Of course, just like anything else that’s too good to be true, it was…too good that is, and only true the first time. After that, we tried other distractors with varying degrees of success. We didn’t discard the old distractions, though; we just collected them into a giant Tupperware container that we leave on the kitchen table. When meals begin, we try a bite or two commando (sans distractions) but quickly move to the box and work our way through the collection.

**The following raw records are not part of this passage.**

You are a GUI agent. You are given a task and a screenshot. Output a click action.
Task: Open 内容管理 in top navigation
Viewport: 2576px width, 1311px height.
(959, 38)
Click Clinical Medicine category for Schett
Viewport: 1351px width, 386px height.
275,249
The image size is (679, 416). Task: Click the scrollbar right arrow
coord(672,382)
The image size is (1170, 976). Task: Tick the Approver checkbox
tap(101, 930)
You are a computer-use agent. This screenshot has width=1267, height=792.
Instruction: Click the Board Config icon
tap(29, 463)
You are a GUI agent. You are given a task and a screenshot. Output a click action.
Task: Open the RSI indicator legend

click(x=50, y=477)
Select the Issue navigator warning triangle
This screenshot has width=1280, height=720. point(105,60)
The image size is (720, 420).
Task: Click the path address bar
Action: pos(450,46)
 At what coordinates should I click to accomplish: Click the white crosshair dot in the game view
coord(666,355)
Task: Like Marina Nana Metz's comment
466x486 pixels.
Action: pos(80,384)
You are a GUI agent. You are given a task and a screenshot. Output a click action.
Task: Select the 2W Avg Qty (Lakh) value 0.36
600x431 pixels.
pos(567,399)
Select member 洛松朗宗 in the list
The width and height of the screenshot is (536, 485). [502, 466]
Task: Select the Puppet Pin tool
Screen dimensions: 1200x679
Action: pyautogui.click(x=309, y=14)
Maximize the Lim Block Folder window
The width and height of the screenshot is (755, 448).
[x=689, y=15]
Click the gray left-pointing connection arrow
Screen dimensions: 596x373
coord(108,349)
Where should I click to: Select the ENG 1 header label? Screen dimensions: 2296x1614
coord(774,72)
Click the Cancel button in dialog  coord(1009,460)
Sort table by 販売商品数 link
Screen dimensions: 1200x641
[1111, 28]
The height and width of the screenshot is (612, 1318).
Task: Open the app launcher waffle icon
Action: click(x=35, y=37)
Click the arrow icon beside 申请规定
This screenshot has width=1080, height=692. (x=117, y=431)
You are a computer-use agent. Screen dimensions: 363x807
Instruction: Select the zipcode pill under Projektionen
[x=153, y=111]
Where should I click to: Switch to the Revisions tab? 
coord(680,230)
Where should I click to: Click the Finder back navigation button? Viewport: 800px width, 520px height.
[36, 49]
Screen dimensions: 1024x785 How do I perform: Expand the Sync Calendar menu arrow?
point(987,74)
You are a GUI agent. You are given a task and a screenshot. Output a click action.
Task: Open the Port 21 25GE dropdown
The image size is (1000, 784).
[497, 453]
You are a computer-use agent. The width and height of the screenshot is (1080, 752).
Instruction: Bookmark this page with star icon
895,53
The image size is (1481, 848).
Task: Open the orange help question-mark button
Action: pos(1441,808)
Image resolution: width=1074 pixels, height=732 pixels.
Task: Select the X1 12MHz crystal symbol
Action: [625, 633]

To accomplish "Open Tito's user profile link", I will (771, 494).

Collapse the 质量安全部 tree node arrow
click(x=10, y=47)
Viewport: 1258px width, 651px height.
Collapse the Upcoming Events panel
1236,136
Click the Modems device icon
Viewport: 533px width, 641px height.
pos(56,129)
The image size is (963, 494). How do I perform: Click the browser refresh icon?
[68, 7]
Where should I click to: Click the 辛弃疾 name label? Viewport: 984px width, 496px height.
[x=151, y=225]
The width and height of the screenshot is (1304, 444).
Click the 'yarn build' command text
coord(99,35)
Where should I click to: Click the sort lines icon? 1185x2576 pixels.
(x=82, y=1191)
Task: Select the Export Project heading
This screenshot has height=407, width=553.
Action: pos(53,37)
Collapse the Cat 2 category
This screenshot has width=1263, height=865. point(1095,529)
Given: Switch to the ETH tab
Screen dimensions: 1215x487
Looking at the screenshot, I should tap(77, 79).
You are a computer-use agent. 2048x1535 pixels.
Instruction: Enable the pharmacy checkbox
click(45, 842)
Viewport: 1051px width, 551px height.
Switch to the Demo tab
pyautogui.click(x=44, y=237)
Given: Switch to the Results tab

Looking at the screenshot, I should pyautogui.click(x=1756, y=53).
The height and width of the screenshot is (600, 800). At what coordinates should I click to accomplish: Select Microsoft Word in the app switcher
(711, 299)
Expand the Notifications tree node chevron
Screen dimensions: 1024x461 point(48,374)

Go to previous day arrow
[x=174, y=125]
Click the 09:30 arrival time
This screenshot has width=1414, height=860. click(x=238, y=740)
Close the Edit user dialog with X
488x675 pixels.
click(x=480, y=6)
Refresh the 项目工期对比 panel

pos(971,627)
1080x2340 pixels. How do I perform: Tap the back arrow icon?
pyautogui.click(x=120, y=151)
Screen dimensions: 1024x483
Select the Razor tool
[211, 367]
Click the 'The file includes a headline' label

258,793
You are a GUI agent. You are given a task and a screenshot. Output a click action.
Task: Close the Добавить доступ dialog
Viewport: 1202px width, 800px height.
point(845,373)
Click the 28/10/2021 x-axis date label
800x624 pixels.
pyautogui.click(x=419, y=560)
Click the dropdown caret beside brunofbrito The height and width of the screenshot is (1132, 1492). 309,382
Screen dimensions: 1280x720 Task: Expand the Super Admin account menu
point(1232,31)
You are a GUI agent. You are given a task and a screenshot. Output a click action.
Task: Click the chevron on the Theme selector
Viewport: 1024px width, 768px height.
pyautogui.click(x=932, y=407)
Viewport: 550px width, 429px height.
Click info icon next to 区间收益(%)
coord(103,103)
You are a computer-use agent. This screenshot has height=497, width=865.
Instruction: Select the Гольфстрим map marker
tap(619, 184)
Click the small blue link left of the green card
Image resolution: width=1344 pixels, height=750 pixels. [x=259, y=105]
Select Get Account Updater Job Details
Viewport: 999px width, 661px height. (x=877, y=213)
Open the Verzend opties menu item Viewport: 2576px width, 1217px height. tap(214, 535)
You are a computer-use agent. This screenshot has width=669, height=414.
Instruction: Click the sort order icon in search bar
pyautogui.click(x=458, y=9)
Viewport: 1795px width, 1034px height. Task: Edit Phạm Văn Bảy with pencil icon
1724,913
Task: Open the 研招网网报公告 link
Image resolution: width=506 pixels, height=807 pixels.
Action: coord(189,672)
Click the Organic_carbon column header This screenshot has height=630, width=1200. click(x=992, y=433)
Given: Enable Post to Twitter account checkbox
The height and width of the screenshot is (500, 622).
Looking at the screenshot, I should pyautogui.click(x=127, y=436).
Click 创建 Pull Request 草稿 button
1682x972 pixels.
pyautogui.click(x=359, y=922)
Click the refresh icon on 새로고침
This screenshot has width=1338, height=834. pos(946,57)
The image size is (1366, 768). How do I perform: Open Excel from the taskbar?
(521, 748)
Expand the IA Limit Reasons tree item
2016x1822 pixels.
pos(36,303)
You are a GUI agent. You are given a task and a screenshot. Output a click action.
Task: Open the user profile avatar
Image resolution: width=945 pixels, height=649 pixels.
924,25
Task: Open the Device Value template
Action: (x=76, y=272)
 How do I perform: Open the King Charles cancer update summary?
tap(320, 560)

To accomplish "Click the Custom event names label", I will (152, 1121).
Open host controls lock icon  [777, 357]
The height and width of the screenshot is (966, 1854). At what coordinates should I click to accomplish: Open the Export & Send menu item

 Currently the box contains the following:
·  Two chocolate liquor bottles (we had to replace the originals after they were baby-handled for a few weeks)
·  Three plastic lids
·  Two spoons (“Here, honey, you can feed yourself like a big girl”)
·  Two homemade noisemakers: Clean out the plastic tubs from Gerber Organic Fruits; insert three unshelled almonds; seal top with packing tape; hand to baby.
·  Two more noisemakers—this time with M & M’s instead of almonds.
·  Two bright, pink, plastic pairs of sunglasses
·  Two empty bags of “squeezable” baby food with screw on lids. Caution: keep an eye on the lids, they are almost small enough to consume.
·  A very large building block
·  A smaller, large building block
·  A brochure for a real estate agent
·  A paper cup (okay, not very shiny, but they grabbed it from the bathroom and I left it in there)
·  A plastic telephone receiver
·  Various straws, napkins and cups

Lately they have become so intransigent that nothing in the box works by itself, so I just put the entire tub in front of the baby I’m trying to feed and hope that by the time she empties it on the floor I will have coaxed her into consuming something like a good meal.

That’s when I reach for the real Cutty Sark.